A systems biology understanding of the synergistic effects of arsenic sulfide and Imatinib in BCR/ABL-associated leukemia

Abstract

In this study, we show that combined use of Imatinib (IM) and arsenic sulfide [As(4)S(4) (AS)] exerts more profound therapeutic effects in a BCR/ABL-positive mouse model of chronic myeloid leukemia (CML) than either drug as a single agent. A systematic analysis of dynamic changes of the proteome, phosphoproteome, and transcriptome in K562 cells after AS and/or IM treatment was performed to address the mechanisms underlying this synergy. Our data indicate that AS promotes the activities of the unfolded protein reaction (UPR) and ubiquitination pathway, which could form the biochemical basis for the pharmacological effects of this compound. In this CML model, AS targets BCR/ABL through the ubiquitination of key lysine residues, leading to its proteasomal degradation, whereas IM inhibits the PI3K/AKT/mTOR pathway. Combination of the 2 agents synergistically arrests the cell cycle, decreases activity of BCR/ABL, and leads to activation of intrinsic and extrinsic apoptosis pathways through complex modifications to both transcription and protein levels. Thus, these results suggest potential clinical benefits of IM/AS combination therapy for human CML.

Fig. 1.

Efficacy of AS/IM in a CML mouse model. (A) GFP-positive cells and white blood cell (WBC) counts in peripheral blood (PB) were measured 2 weeks after drug treatment. P values were labeled on the figures. (B) Kaplan–Meier survival analysis for each group.

Fig. 2.

Dynamic changes in the proteome, phosphoproteome, and transcriptome profiles of K562 cells treated with AS and/or IM. (A and B Left) The 2D gel stained by Deep purple or Pro-Q of K562 cells treated by AS and/or IM for 24 or 4 h were shown as representatives, respectively. The protein spots indicated with arrows in the boxed regions are representatives of differentially expressed proteins. (C and D) The SOM outputs of proteome (C), phosphoproteome (B Right), and transcriptome (D) expression data of all treatment series were visually shown.

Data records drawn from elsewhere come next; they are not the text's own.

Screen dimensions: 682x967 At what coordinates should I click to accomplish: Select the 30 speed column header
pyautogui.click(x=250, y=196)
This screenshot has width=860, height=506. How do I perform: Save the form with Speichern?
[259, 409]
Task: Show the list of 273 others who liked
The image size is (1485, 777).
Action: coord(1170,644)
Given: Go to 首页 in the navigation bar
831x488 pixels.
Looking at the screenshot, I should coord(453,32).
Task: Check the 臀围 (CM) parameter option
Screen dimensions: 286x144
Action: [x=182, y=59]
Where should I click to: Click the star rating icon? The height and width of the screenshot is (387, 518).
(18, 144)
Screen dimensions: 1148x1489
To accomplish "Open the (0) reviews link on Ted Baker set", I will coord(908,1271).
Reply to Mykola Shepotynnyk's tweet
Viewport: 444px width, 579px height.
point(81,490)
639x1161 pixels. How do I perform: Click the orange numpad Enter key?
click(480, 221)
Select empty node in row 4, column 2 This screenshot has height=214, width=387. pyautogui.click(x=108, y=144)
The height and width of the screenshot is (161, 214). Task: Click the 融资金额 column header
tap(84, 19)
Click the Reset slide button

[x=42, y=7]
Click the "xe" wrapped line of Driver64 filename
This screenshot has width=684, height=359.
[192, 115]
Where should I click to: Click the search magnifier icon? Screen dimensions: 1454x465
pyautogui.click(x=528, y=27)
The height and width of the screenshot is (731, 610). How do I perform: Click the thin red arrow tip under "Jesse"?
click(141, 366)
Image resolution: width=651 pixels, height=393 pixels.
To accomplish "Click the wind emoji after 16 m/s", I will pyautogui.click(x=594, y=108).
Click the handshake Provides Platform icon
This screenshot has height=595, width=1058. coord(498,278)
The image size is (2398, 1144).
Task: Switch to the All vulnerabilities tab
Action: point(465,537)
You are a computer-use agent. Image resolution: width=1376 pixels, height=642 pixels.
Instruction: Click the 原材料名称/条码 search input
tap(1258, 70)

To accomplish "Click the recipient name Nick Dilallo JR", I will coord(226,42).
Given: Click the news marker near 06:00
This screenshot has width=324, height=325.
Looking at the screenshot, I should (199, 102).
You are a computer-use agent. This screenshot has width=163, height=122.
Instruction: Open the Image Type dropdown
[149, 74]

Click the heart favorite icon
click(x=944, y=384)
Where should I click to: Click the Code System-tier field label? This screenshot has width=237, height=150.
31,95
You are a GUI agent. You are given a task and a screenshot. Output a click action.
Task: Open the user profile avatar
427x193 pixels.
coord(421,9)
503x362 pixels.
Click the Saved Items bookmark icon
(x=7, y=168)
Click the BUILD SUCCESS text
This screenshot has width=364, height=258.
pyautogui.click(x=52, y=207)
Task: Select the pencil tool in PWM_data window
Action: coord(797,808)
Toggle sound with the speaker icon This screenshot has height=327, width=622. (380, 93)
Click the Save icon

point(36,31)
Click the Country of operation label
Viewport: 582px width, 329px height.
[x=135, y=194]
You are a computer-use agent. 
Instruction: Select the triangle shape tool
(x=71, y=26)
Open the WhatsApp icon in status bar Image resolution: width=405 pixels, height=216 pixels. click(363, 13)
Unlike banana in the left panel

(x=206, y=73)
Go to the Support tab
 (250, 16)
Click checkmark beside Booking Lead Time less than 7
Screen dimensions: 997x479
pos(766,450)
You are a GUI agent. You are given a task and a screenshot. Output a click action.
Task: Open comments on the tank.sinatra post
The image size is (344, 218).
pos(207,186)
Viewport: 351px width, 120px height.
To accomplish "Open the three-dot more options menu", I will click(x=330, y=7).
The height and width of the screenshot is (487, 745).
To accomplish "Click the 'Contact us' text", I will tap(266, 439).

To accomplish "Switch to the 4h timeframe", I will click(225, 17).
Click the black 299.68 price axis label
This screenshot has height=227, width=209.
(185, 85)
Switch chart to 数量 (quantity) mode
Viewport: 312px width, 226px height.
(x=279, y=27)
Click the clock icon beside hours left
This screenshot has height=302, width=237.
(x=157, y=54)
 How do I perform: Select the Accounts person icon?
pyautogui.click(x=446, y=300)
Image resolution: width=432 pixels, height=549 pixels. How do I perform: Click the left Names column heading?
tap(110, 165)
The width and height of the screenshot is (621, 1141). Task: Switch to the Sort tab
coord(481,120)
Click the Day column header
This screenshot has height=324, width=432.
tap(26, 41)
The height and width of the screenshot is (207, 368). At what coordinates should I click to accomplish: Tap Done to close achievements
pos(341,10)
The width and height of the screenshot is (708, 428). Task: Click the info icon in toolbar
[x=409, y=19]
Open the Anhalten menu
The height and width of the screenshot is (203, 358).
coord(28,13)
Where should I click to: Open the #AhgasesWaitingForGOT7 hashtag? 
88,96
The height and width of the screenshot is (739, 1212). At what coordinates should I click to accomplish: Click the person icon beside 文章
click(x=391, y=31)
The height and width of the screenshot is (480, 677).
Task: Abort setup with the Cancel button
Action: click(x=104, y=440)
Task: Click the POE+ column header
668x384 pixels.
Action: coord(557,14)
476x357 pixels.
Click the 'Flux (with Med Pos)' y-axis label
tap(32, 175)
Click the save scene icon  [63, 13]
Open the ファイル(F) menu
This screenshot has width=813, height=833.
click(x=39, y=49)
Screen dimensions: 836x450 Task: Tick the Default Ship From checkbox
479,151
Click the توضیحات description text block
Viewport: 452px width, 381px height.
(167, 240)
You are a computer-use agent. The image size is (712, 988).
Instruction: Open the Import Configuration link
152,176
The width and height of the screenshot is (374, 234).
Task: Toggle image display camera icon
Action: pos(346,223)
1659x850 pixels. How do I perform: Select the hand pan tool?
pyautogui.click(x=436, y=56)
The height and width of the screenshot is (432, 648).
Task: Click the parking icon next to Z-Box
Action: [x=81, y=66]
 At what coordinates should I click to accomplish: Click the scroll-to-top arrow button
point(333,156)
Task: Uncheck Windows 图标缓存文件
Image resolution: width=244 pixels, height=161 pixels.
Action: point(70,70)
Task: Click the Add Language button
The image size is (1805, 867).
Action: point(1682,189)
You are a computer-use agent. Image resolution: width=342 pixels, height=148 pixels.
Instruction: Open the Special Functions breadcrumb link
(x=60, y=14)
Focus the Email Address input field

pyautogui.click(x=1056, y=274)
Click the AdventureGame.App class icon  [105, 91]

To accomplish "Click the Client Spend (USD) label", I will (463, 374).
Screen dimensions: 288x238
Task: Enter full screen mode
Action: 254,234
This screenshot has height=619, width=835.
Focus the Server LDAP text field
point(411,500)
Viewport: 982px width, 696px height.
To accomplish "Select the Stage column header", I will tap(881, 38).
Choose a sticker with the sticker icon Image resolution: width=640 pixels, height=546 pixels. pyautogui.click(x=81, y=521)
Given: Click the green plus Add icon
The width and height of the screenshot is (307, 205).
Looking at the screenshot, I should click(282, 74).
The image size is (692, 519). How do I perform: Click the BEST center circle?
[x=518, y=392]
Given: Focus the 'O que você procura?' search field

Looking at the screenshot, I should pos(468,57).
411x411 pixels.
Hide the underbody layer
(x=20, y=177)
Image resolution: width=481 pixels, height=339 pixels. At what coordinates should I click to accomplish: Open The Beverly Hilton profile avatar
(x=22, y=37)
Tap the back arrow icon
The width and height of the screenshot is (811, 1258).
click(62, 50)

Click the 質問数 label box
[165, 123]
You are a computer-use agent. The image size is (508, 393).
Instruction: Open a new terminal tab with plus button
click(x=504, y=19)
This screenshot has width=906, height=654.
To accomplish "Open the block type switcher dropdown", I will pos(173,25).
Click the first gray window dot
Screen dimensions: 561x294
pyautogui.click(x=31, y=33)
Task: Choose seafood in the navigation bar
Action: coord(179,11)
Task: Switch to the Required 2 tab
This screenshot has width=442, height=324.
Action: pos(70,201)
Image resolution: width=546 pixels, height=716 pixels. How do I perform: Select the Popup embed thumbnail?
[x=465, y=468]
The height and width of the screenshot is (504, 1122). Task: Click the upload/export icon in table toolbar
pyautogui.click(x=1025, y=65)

Each presentation illustrates a sample-specific, proteome-wide or transcriptome-wide proteins/genes regulation map. Color-coding index stands for log-transformed (base 2) ratios.

Fig. 3.

Changes in gene/protein expression. (A–C) Functional feature of each protein/gene was determined based on detailed literature reading and GO categories. All of the relevant proteins/genes are grouped by hierarchical clustering based on expression values (log2 ratios) across all of the samples. Log2 ratios are color coded as indicated. (D and E) Western blot analysis was performed with different antibodies (see Materials and Methods). (F) BM cells of CML mice treated with IM, AS, and IM plus AS for 2 weeks were harvested and lysed. Western blot analysis was performed with antibodies to PDIA3, ATF6, and USP5.

Fig. 4.

Schematic representing synergic/additive effects of AS and IM. Genes/proteins modulated in different treatment groups are marked as indicated above the figure. Intracellular compartments in which molecular events occur are also indicated.

Fig. 5.

Effects of IM and/or AS on BCR/ABL. (A) PTK activity was analyzed in K562 cells after treatment with AS and/or IM for 4, 12, 24, and 48 h (n = 3). One-sided paired t test is used for statistical analysis (★, P < 0.05 versus control; ☆, P < 0.01 versus control; ▲, P < 0.05 versus IM, and AS groups.). (B) (Upper) Western blot analysis using an anti-ubiquitin antibody. (Lower) K562 cells were treated as described in Materials and Methods. Then, cell lysates were immunoprecipitated against BCR and Western blot against polyubiquitin (Upper) and c-ABL (Lower). (C) The product ions spectrum of the precursor ion 1427.8 Da from the digestion product of immunoprecipitation. (D and E) The protein crystallographic structures of BCR/ABL from 1 to 67 and 925 to 2,031 aa indicate the K39 and K1990 of BCR/ABL exposed outside.